Stored data entries:
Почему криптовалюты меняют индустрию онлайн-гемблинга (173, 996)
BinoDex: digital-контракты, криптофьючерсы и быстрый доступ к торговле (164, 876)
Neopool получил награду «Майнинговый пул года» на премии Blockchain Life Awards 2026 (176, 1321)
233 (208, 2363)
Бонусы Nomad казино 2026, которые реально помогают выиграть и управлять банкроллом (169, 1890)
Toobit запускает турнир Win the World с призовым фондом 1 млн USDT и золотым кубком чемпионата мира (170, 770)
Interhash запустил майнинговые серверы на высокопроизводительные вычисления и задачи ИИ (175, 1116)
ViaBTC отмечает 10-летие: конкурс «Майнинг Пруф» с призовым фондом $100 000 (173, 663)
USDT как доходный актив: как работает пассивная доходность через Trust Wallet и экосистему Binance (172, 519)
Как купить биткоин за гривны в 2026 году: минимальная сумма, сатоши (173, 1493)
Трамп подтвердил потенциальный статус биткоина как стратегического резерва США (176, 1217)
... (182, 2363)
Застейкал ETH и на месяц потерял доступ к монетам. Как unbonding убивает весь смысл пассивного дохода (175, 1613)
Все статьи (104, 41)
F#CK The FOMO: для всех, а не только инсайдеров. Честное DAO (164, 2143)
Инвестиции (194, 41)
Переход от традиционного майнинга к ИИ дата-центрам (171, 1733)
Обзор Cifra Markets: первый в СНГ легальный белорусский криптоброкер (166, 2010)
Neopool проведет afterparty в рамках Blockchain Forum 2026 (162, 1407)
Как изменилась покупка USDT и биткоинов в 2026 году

EXERCISE: Each entry is to be output exactly as it was written.

TASK OUTPUT:
Почему криптовалюты меняют индустрию онлайн-гемблинга (173, 996)
BinoDex: digital-контракты, криптофьючерсы и быстрый доступ к торговле (164, 876)
Neopool получил награду «Майнинговый пул года» на премии Blockchain Life Awards 2026 (176, 1321)
233 (208, 2363)
Бонусы Nomad казино 2026, которые реально помогают выиграть и управлять банкроллом (169, 1890)
Toobit запускает турнир Win the World с призовым фондом 1 млн USDT и золотым кубком чемпионата мира (170, 770)
Interhash запустил майнинговые серверы на высокопроизводительные вычисления и задачи ИИ (175, 1116)
ViaBTC отмечает 10-летие: конкурс «Майнинг Пруф» с призовым фондом $100 000 (173, 663)
USDT как доходный актив: как работает пассивная доходность через Trust Wallet и экосистему Binance (172, 519)
Как купить биткоин за гривны в 2026 году: минимальная сумма, сатоши (173, 1493)
Трамп подтвердил потенциальный статус биткоина как стратегического резерва США (176, 1217)
... (182, 2363)
Застейкал ETH и на месяц потерял доступ к монетам. Как unbonding убивает весь смысл пассивного дохода (175, 1613)
Все статьи (104, 41)
F#CK The FOMO: для всех, а не только инсайдеров. Честное DAO (164, 2143)
Инвестиции (194, 41)
Переход от традиционного майнинга к ИИ дата-центрам (171, 1733)
Обзор Cifra Markets: первый в СНГ легальный белорусский криптоброкер (166, 2010)
Neopool проведет afterparty в рамках Blockchain Forum 2026 (162, 1407)
Как изменилась покупка USDT и биткоинов в 2026 году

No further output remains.